Another note is that they've included a virtual lab at the Antigen site for you to monkey around with it in a sandbox setting. This is a great idea and one that I think other virus and spam companies should follow for resellers. Let us play and work with the product in an environment that allows us to see first hand how it works and then we can properly decide on what to use. Right now the spam/virus game is pretty much a "Hey what do you use and how do you like it?" world.

Monday, June 05, 2006

SBS 2003 R2 Released to Manufacturing

Received a note from the SBS Community Lead this evening that SBS 2003 R2 has been released to manufacturing effective today! I guess we better start looking for it in the pipeline now.

Here's my take now that the beta is closed and it's RTM'd. I think this is a slight upgrade but a necessary one. If you already have SBS 2003 SP1 installed on site with WSUS installed as well, I doubt you're going to see a need to spend the dollars to upgrade. Although having the green check in the email sent out from the server is a nice thing I doubt it'll be $$$ nice to most businesses.

We've been rolling out WSUS more and more in the last month. The reason? Everything gets patched and we get a report to show to the boss. Not just critical patches but we install Windows Defender on platinum clients and those definitions roll out with WSUS. We update the outlook email portion and it rolls out with WSUS. We update IMF in Exchange 2003 and it rolls out with WSUS...getting the idea? It just plain works.

Here's the kicker. Although you can opt to have items stored at off site locations be careful because many small shops will cry for space once they realize how WSUS sucks up the disk space and their data partition is slowly eroding.

I've been working with the SBS product since version 4.0. Man what a change. Security wasn't even thought of back then. Just trying to get NT 4 to run right with the proper drivers was pain enough. Now we've got patches under the hood. You've come a long way baby!

New Website and Logo


I've been focusing on the business side of TAZ Networks a little more lately than probably splitting my time 50-50 with the technical side.

The result is our new website. Please visit www.taznetworks.com and let me know what you think. I'll be getting more items out as we grow the website as well including new whitepapers and information for the small business. In addition we're officially rolling out our new logo and phone numbers. We wanted to make our logo more updated with a technical edge to it but definitely keep with the traditional theme. Our old logo was just something I came up with when I started the company. In addition we are rolling out our new toll free number of 800-936-6080 and our local number of 517-376-3000. It connects to our Asterisk Voice Over IP system that is the same system we roll out to customers.

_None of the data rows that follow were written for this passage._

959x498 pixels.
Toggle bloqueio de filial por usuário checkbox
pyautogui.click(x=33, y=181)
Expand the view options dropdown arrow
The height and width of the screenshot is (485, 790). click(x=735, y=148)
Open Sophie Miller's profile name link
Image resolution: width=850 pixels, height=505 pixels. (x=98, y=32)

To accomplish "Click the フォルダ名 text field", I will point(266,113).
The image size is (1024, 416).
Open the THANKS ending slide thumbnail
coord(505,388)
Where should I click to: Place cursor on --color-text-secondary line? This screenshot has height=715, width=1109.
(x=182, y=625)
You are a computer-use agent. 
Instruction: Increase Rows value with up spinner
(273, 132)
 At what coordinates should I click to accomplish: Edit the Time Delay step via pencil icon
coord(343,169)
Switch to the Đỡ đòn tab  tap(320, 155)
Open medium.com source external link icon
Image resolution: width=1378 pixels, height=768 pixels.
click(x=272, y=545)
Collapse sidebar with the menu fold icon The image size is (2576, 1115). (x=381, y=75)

Also watch for updates to our sister site www.michigan-voip.com as we begin to ramp up operations for Internet access and VoIP rollouts.

Thanks for your continued feedback and we hope that this is the start of continued growth with TAZ Networks!

Intelligent Message Filter Operations Guide

One of the core products of SBS that I just really enjoy working with is Exchange. The email functionality is great and time and again it is one of the highest rated Servers in the Microsoft stack. One thing that I just swear by now is the Intelligent Messaging Filter that Microsoft has now included in Exchange 2003 Service Pack 2. It's free folks, use it to stop your spam! It could definitely be a little easier to configure but use this newly updated paper entitled Intelligent Message Filter Operations Guide.

Great way to take a quick look at the behind the scenes adjustments you need for IMF to work good and get auto updates. The guide above is definitely worded around big server land but the items in it work just as fine with SBS.